[Heli0x]

Hi everyone.

I'm having trouble completing a reaction where Hydroquinone becomes 1,4 Dimethoxybenzene through a reaction with Methanol, Methyl Iodide and Sodiom Hydroxide.

(I'm very bad at this so please bear with me).

From what I understand, the NaOH should be the nucleophile, Methanol the solvent, and the Methyl Iodide should provide the halogen.

What really confuses me is where, and how the Iodide enters the reaction.

So far I've only come to the conclusion that NaOH first deprotonates both oxygens leaving them negative. Wouldn't the sodium want to form NaI after that or? Furthermore I can't see what the MeOH does..

As you can see I'm fairly off here, so if someone could shed some light on this I would be very happy.

[mschelthoff]

You're looking at the reaction from the wrong angle: the Methyl Iodide is the source of the electrophile; the Iodide anion itself isn't participating.

Your conclusion on the deprotonation by hydroxide is correct however.

Try to follow the reaction based on charges: you have a deprotonated oxygen, and an electrophillic methyl group. Just follow it through to the product.

[Heli0x]

Well, I know that the reaction should yield two new oxygen-methyl formations. But why do they they write the halogens as a part of the reaction in my handout from school, if the halogens don't actually participate directly? Is the electrophile a methyl group from the MeOH or MeI?

In the handout however, the halogen is Bromine and not Iodine. When the reaction is complete, the nucleophile has switched places with the Bromine. I guess they left out the part of the reaction when the Bromine bonds with the molecule since that isn't the defining part of the substition reaction.

[mschelthoff]

Ions are almost always included in reactions just to keep track of charges.
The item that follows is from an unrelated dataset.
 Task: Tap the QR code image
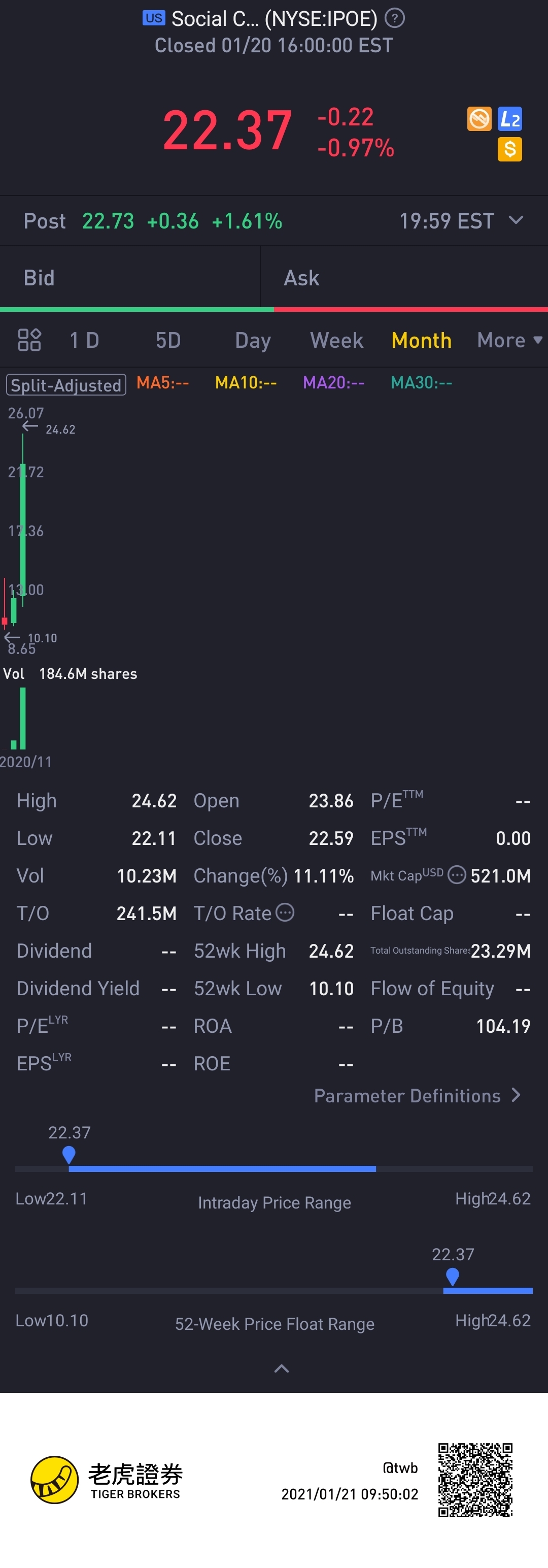click(x=475, y=1480)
And they may not be participating directly but they are still involved in the reaction, hence their inclusion.

As for determining the source of the electrophile: you already know this is an SN2 reaction, therefore some leaving group is being kicked-out. Now ask yourself, of the two possible leaving groups, Iodide anion and Hydroxide anion, which would make a better leaving group?

[Heli0x]

Well, I guess the Iodide is the better LG. Does that mean that the Me from MeI would be the electrophile since it's positively charged?

[mschelthoff]

Well, I guess the Iodide is the better LG. Does that mean that the Me from MeI would be the electrophile since it's positively charged?

It's not a full positive charge, but yes, it is the more electropositive species.